Desde el punto de vista de Bergson, esta concepción platónica parte de la doctrina socrática sobre el ser humano. Según Sócrates (a juzgar por lo que nos dice Jenofonte), habría una dualidad de la naturaleza humana, habría dos hombres en cada uno de nosotros: el hombre real, que vive fuera de sí mismo, que está hecho por las circunstancias, la tradición, la costumbre y los prejuicios; y el hombre ideal, que, al aplicar la reflexión a los asuntos humanos, al adaptar su conducta a la inteligencia, se reencuentra a sí mismo.

Si puedo, por un esfuerzo, encontrar en mí toda la ciencia en lo que tiene de esencial, es que esa ciencia está ahí pero olvidada a medias. Si es así, si la ciencia consiste en volver a acordarse, se puede considerar la existencia actual como siendo la continuación de una existencia anterior en la que se habría sabido cosas hoy olvidadas. De modo que es factible considerar al hombre real como una especie de pérdida, de caída, con lo cual era suficiente traducir el pensamiento socrático en imágenes para llegar al mito platónico de la caída de las almas.

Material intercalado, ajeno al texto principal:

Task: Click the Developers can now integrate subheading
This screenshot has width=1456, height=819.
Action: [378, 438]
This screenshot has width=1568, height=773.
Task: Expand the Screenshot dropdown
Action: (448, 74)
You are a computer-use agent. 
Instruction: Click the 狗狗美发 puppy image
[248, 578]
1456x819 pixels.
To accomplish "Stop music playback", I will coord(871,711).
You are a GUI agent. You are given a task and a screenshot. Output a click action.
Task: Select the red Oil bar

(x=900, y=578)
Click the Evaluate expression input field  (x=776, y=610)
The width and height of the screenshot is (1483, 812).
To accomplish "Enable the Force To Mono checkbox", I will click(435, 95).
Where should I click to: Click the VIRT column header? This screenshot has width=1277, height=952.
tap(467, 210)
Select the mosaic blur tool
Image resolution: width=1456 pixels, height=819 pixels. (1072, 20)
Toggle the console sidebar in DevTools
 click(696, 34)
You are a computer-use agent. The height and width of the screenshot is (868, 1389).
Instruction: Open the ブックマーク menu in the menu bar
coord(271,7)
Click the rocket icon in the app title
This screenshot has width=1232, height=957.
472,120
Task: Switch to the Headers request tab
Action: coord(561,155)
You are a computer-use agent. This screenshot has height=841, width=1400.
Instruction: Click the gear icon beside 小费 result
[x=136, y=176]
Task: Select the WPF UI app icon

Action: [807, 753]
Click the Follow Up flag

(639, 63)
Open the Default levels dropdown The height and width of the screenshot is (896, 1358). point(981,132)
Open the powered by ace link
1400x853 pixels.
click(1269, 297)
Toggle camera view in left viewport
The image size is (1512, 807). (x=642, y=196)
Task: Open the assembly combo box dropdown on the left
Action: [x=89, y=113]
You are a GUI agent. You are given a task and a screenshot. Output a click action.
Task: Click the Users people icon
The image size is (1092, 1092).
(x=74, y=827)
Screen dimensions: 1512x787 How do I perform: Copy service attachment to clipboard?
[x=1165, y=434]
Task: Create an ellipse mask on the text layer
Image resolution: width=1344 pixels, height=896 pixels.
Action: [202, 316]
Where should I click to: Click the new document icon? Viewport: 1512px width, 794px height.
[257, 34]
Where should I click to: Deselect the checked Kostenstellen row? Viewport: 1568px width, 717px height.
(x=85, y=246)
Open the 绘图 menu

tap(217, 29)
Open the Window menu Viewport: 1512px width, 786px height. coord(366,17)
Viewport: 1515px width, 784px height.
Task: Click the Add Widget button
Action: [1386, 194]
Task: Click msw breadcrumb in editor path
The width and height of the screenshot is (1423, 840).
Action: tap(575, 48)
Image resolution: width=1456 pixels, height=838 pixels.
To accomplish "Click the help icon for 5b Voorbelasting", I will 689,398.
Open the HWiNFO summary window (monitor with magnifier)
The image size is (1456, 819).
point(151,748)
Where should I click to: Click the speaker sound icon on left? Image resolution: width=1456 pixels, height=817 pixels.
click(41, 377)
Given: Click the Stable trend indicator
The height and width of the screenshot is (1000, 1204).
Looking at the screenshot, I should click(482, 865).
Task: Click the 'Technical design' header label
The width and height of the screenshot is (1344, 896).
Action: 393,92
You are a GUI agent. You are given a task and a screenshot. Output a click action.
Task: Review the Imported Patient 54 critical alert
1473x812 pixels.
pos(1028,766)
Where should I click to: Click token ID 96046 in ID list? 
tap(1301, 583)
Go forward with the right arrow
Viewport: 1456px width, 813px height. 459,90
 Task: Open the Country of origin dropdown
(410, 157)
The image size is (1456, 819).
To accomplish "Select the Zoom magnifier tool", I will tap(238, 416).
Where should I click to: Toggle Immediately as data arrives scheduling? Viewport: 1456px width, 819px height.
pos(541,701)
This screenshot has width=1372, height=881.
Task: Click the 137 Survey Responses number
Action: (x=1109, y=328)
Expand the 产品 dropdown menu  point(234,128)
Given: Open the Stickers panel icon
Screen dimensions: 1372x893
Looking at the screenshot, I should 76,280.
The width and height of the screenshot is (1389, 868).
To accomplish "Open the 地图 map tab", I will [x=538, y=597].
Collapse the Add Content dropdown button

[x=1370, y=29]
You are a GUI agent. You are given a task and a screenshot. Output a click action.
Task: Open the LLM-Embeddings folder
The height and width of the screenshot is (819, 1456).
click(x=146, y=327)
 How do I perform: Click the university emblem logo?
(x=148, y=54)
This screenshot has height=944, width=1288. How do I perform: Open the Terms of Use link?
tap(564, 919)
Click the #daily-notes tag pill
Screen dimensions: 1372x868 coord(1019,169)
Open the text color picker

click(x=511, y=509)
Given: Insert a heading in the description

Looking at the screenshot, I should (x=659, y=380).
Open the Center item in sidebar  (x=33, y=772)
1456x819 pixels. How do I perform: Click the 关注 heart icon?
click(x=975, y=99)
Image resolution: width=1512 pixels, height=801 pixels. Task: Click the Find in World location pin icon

En línea con esta interpretación, Bergson hace referencia a Porfirio, quien consagró todo un tratado a la máxima délfica conócete a ti mismo (de la que se conservan únicamente tres fragmentos en la Antología de Juan Estobeo). En el tercero plantea que conocerse a sí mismo consiste en remontar de la personalidad que creemos ser (el hombre exterior) a la verdadera personalidad que ha permanecido en lo alto (el hombre interior, el verdadero yo).

Como conclusión general, podemos señalar que para Bergson, si bien algunos filósofos griegos introdujeron cierta indeterminación en las cosas (y, por tanto, admitieron la libertad humana), esto fue a pesar suyo. Para ellos sería mejor que no hubiese contingencia dado que la indeterminación proviene de los elementos irracionales presentes en la realidad sensible. El gran cambio histórico se produjo con la teología judeo-cristiana puesto que ésta admite la creación. El orden de la naturaleza proviene, entonces, de la voluntad divina. Y, una vez que lo ha creado, puede incluso intervenir para alterarlo, de modo que la idea de milagro está estrechamente unida a la de creación. Así, encontramos en esta última tradición la convicción de que la indeterminación es algo positivo y la voluntad libre, algo extraordinario: la divina es superior a la naturaleza y la humana (por su participación en la potencia divina) es una fuerza capaz de incrementarse a sí misma de modo indefinido.

 

Bibliografía:

Bergson, H., Cours I: Leçons de psychologie et de métaphysique, PUF, Paris, 1999.

Bergson, H., Cours sur la philosophie grecque, PUF, Paris, 2000.

Bergson, H., L’évolution du problème de la liberté. Cours au Collège de France 1904-1905, PUF, Paris, 2017.

Bergson, H., Les deux sources de la morale et de la religion, PUF, Paris, 2008.

Festugière, A., Libertad y civilización entre los griegos, Eudeba, Bs. As., 1972.

Fouillée, A., La philosophie de Socrate, Ladrange, Paris, vol. I., 1874.

Gilson, E., El espíritu de la filosofía medieval, Rialp, Madrid, 2009.

Gómez Robledo, A., Sócrates y el socratismo, FCE, México, 1966.

Müller, G., “Porfirio y Estobeo. Sobre el <conócete a ti mismo>”. En S. Magnavacca, M.-I. Santa Cruz, L. Soares (editores), Conocerse, cuidar de sí, cuidar de otro. Reflexiones antiguas y medievales, Miño y Dávila, Bs. As., 2017, pp. 257-274.

 

[1] Les deux sources de la morale et de la religion, pp. 59-60.

[2] La philosophie de Socrate, I, p. 170.